Bu mesleki-bilimsel gerçeğin yanı sıra, inşaat mühendisliği uzmanlık alanı olan geoteknik; zeminin mekanik tepkisini yük ve zamana bağlı olarak tanımlayan, bu mekanik etkileşimi içine veya üzerine yapılan yapıyla birlikte yorumlayan, sadece doğal durumla değil, yapının inşaatı sırasında ve sonrasındaki işletme aşamasında zeminin bu yapı ile birlikte nasıl davranacağını analitik yöntemlerle öngören bir disiplindir.
Jeoloji mühendisliği ise zeminin hangi süreçlerde nasıl oluştuğu, hangi katmanlardan meydana geldiği, bu katmanların fiziksel özelliklerini inceler ki, bu konular "Zemin ve Temel Etüdü Raporu"nun "veriler" bölümünde yer alır. Bu bağlamda, jeoloji mühendisliği, zemin mekaniğini destekleyen bir unsurdur. Ancak inşaat mühendisliği uygulamaları için zemin ortamının, bu kapsam ve anlayışla yorumlanması yeterli olmamakta, inşaat mühendisliğine özgü hesap yöntemleri ve anlayışla bağdaşan ve zeminlerin mekanik tepkisini (davranış değişimini) sayısal olarak ifade edebilen bir yöntemle yorumlanması gerekmektedir.
Sonuç olarak, güvenli yapı üretimi bağlamında olumsuz sonuçların açığa çıkmasına, mesleki disiplinler arasında karışıklığa ve uygulamada sorunlara yol açabilecek, inşaat mühendisliği meslek alanına yönelen bu ve benzeri girişimlere karşı tüm ilgilileri uyarmakta yarar görüyoruz.
Bilgilerinizi rica ederiz.
Ek-1:
Danıştay 6. Dairesi`nin 09.07.2010 tarih ve E.2008/3362-K.2010/7428 sayılı ilgili kararı:
"Dava zemin etüdü raporlarının denetiminin inşaat mühendislerine verildiği, inşaat mühendislerinin zemin ve temel etütleri konusunda yetkin olmadığı iddiasıyla açılmıştır.

İstenen Görevler:
1. Metne göre jeoloji mühendisliğinin incelediği konular hangi raporun hangi bölümünde yer alır?
2. Metnin "Sonuç olarak, güvenli" ile başlayıp "Bilgilerinizi rica ederiz." ile biten kısmını kelimesi kelimesine yazın.
3. Aşağıdaki ifadelerin metinle uyuşup uyuşmadığını belirtin. Her biri için evet ya da hayır deyin ve kararınızı belirleyen sözcükleri metinden alıntılayın.
(a) Jeoloji mühendisliği, zemin mekaniğini destekleyen bir unsurdur.
(b) Geoteknik, zeminin davranışını yalnızca doğal durumda inceler.
(c) Danıştay kararına konu olan dava, inşaat mühendislerinin zemin ve temel etütleri konusunda yetkin olmadığı iddiasıyla açılmıştır.

Gösterilen Malzeme:
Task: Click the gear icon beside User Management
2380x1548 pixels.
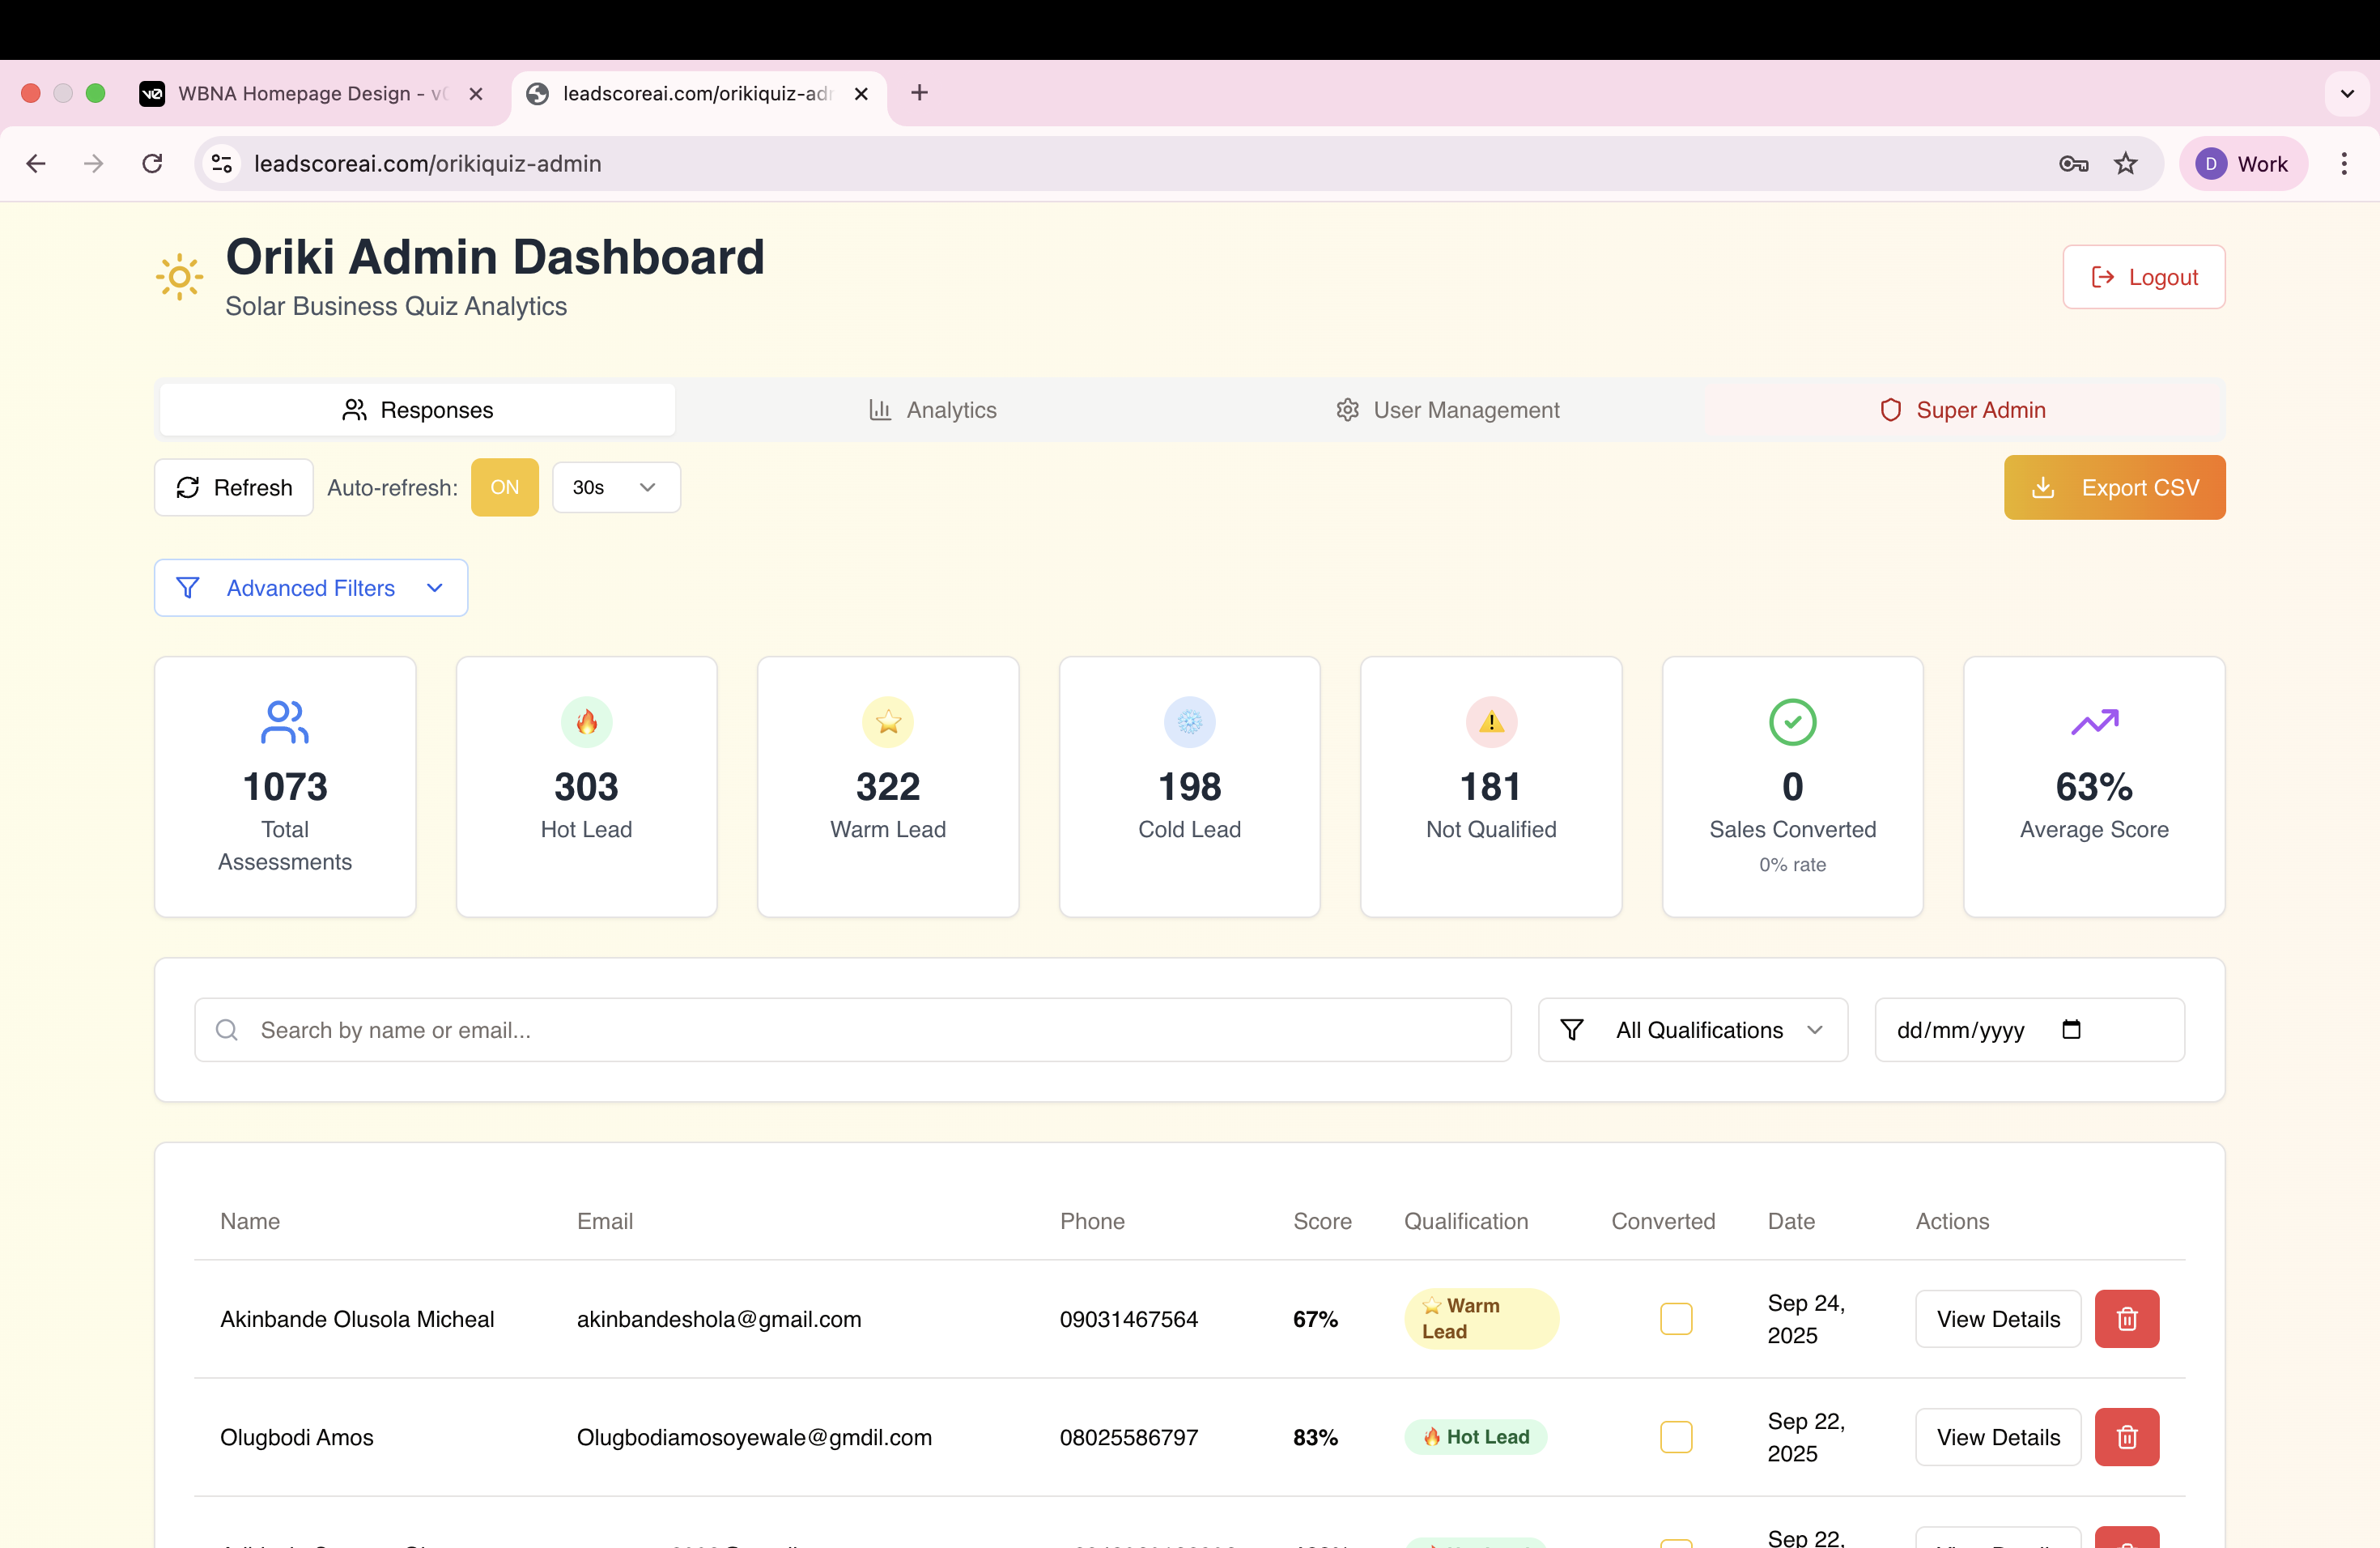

Görev Yanıtları:
1. Bu konular "Zemin ve Temel Etüdü Raporu"nun "veriler" bölümünde yer alır.

2.
Sonuç olarak, güvenli yapı üretimi bağlamında olumsuz sonuçların açığa çıkmasına, mesleki disiplinler arasında karışıklığa ve uygulamada sorunlara yol açabilecek, inşaat mühendisliği meslek alanına yönelen bu ve benzeri girişimlere karşı tüm ilgilileri uyarmakta yarar görüyoruz.
Bilgilerinizi rica ederiz.

3.
(a) Evet: "jeoloji mühendisliği, zemin mekaniğini destekleyen bir unsurdur"
(b) Hayır: "sadece doğal durumla değil, yapının inşaatı sırasında ve sonrasındaki işletme aşamasında zeminin bu yapı ile birlikte nasıl davranacağını analitik yöntemlerle öngören bir disiplindir"
(c) Evet: "inşaat mühendislerinin zemin ve temel etütleri konusunda yetkin olmadığı iddiasıyla açılmıştır"